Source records
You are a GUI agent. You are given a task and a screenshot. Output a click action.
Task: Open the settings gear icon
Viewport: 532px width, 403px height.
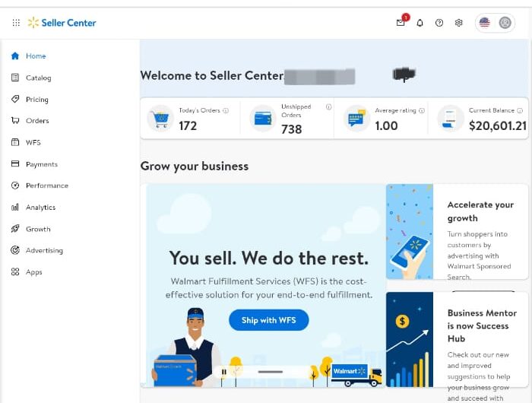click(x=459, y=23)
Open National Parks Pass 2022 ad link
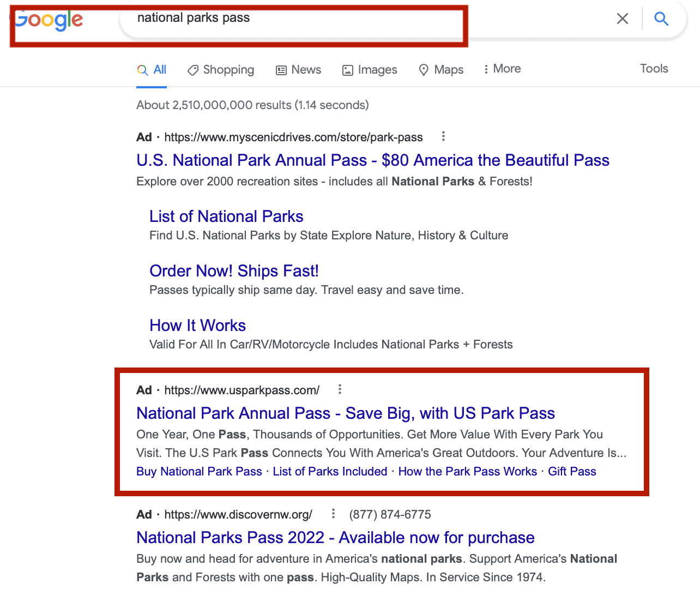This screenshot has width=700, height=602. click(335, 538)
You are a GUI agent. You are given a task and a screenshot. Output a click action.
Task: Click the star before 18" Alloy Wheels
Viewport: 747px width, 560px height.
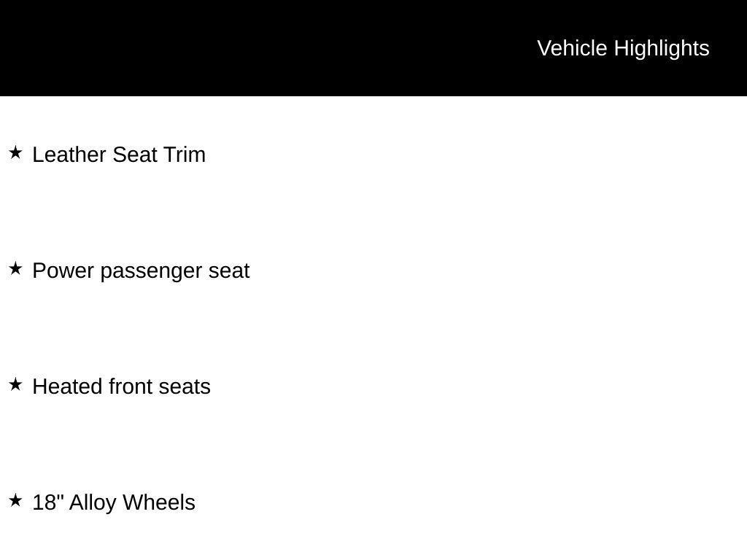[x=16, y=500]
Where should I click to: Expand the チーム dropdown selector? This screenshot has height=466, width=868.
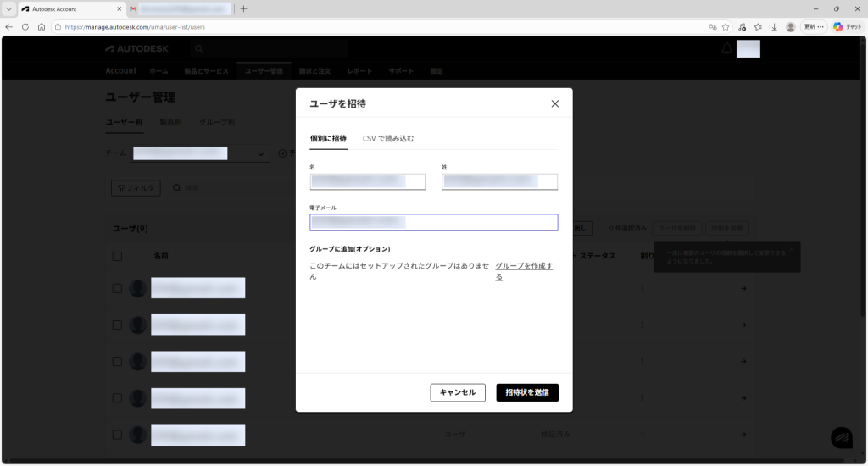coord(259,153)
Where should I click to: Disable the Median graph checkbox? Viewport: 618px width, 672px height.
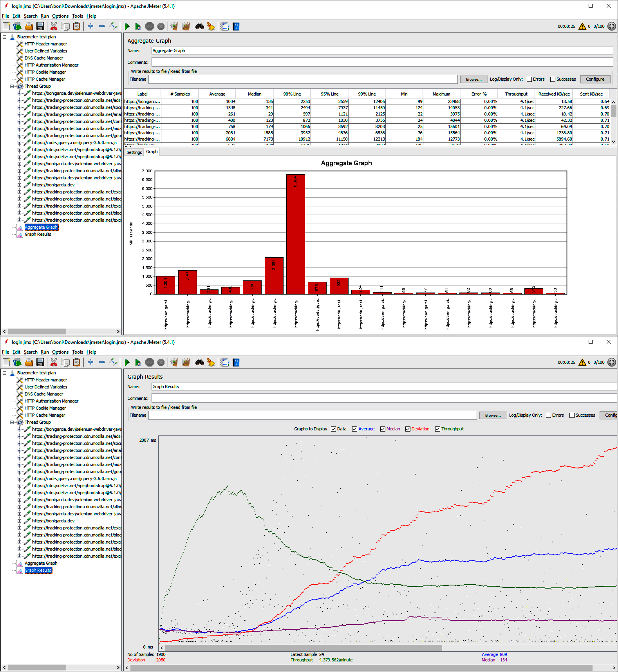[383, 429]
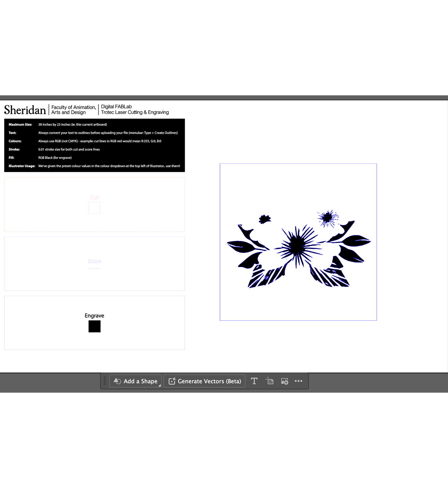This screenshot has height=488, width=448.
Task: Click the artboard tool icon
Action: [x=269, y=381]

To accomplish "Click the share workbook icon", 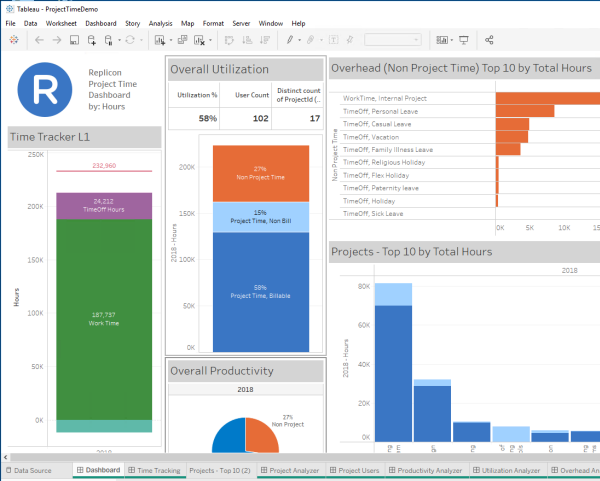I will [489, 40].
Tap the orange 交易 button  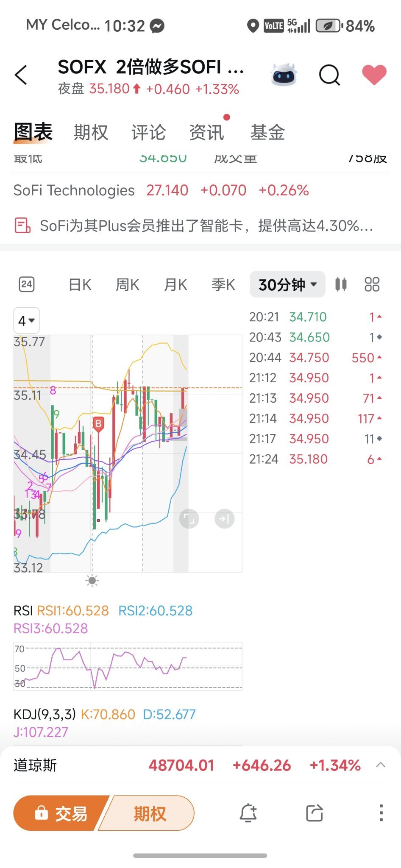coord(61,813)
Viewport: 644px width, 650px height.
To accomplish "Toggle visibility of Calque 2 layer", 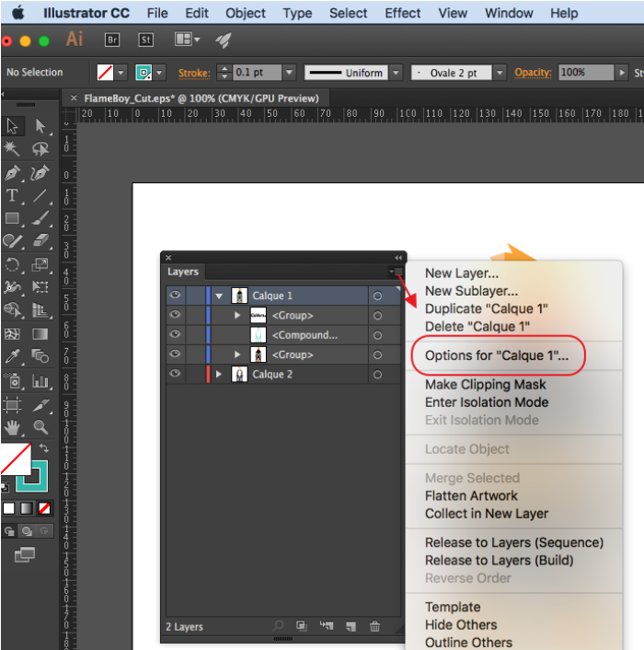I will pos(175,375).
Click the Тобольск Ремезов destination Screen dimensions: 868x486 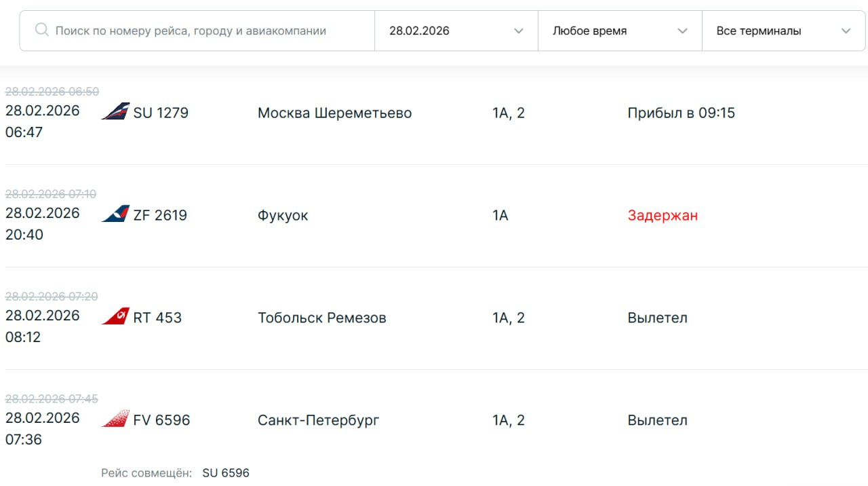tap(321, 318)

TASK GOAL:
In the entries above, find the line containing "Open National Parks Pass 2022 ad link" and the line containing "Task: Click the star"; give again exactly those two lines and every line between them, minus the pictures.

OUTPUT OF THE EXERCISE:
Open National Parks Pass 2022 ad link
This screenshot has width=700, height=602. click(335, 538)
You are a GUI agent. You are given a task and a screenshot. Output a click action.
Task: Click the star before 18" Alloy Wheels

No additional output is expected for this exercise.